WORK TO COMPLETE
In the data below, find the lines containing "agent" and say how many there are, nothing more.

[Stored data]
BEGIN
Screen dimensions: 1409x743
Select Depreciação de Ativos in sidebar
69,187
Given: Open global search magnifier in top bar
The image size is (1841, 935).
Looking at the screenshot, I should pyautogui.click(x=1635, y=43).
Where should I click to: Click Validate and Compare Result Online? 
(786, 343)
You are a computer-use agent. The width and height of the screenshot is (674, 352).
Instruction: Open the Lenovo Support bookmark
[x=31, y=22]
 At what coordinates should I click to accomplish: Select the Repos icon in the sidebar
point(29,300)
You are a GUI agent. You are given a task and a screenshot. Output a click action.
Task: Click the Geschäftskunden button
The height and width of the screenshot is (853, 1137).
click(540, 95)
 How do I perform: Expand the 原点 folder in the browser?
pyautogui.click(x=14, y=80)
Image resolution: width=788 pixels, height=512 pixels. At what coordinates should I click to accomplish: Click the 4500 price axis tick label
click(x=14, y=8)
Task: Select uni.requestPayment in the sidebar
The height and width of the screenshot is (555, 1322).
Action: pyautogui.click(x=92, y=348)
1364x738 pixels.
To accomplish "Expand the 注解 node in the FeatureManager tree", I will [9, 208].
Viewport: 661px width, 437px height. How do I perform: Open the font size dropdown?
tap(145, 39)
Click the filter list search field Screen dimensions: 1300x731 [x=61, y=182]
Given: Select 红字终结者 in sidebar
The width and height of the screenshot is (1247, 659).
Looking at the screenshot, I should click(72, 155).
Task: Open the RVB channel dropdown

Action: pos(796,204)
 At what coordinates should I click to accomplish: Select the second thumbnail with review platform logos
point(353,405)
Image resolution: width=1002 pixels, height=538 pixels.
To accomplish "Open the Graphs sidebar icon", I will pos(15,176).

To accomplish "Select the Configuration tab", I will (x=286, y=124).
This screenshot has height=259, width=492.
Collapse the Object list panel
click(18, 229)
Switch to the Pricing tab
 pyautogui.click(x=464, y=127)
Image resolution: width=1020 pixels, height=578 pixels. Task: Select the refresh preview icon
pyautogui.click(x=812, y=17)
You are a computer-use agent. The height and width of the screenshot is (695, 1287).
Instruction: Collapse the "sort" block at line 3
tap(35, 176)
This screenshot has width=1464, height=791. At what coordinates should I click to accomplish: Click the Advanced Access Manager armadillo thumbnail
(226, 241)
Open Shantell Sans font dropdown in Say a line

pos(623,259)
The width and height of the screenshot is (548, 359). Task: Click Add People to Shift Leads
END
ANSWER FOR THIS EXERCISE
3